Here, Nilah is our guide through the seedy underbelly of the Art Life. Nilah and Claire’s captors sport bird masks and matching code names: Mr. Owl (Mike Bash), Mr. Raven (Michael James Kelly), Mrs. Hawk (Julie Lockfield), Mr. Emu (Santiago Rosas), and Mr. Pigeon (Corey Jackson). At first, it is unclear what this group wants, other than to argue over the “rules” of independent cinema. Eventually, they reveal their motivations. But then a larger conspiracy unravels, and it turns out that everyone is wearing a mask of one sort or another.

The best thing Solis did was hire Payne and Sklar.
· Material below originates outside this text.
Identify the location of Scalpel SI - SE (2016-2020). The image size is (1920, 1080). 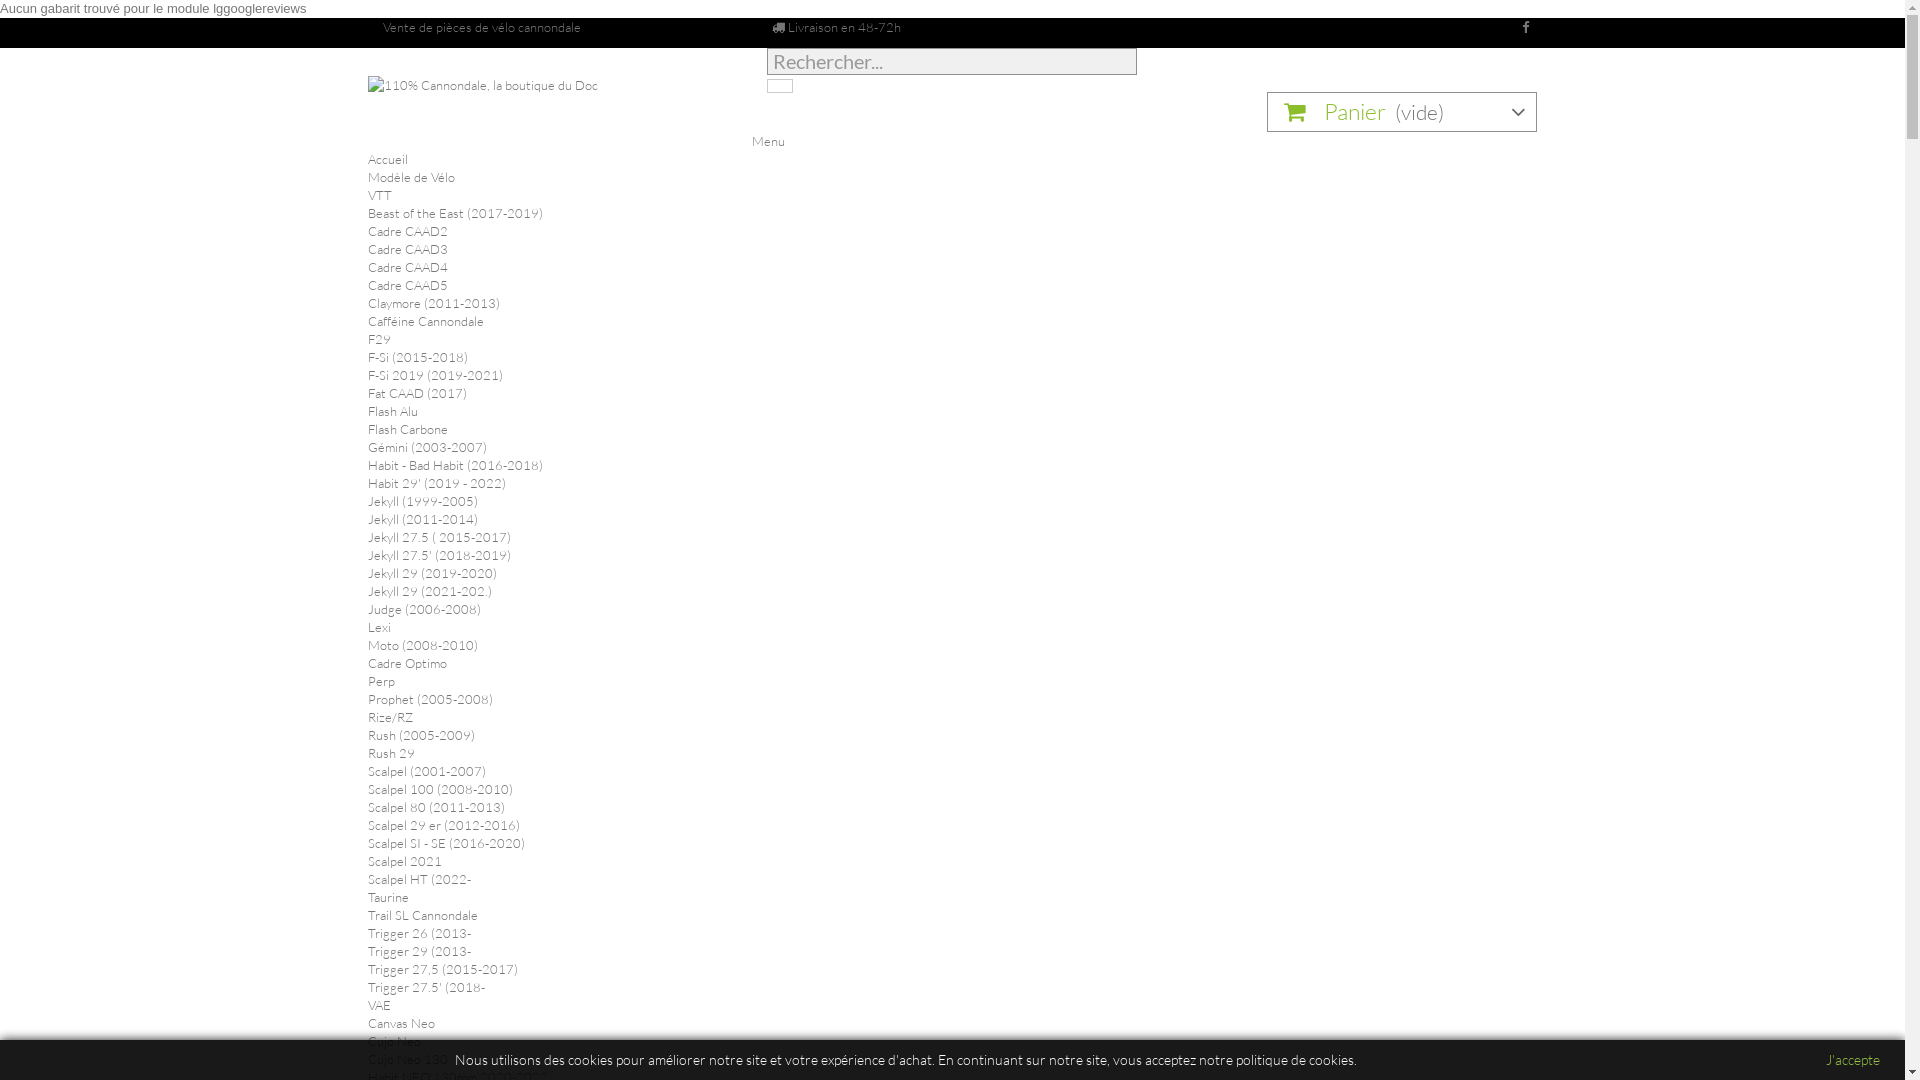
(446, 843).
If Nilah was just another white Incel with a script, and Claire was a middle-aged male blowhard, this thing would be practically unwatchable. Instead, he gives us two women at very different stages in their artistic journeys, discussing the finer points of what it takes to get a film made. Any woman with an IMDb credit has had to work approximately 80% harder to get there. Claire and Nilah’s conversations take on double meaning as the story plays out according to doctrine they’ve elucidated.

I also have to hand it to Solis for using Werner Herzog as the name-checked filmic inspiration for pretty much all of the characters. Herzog is dynamic and wholly original, and not who most pretentious film types latch on to as their patron saint.

Solis presupposes that what aspiring indie filmmakers really want in a mentor is someone to tell them they’re undiscovered geniuses. It also scathingly exposes the hypocrisy of artists that believe mistreating people is part of the process. But I feel like Solis painted himself into a corner by (as he has stated in interviews) purposefully creating a film that requires multiple viewings to properly appreciate. It’s one thing to plant Easter Eggs. It’s entirely another to make a film that you HAVE to watch repeatedly to fully grasp. There’s not much for laypeople or casual cinema-goers to enjoy. However, I can see this one becoming a hidden gen amongst artsy up-and-comers.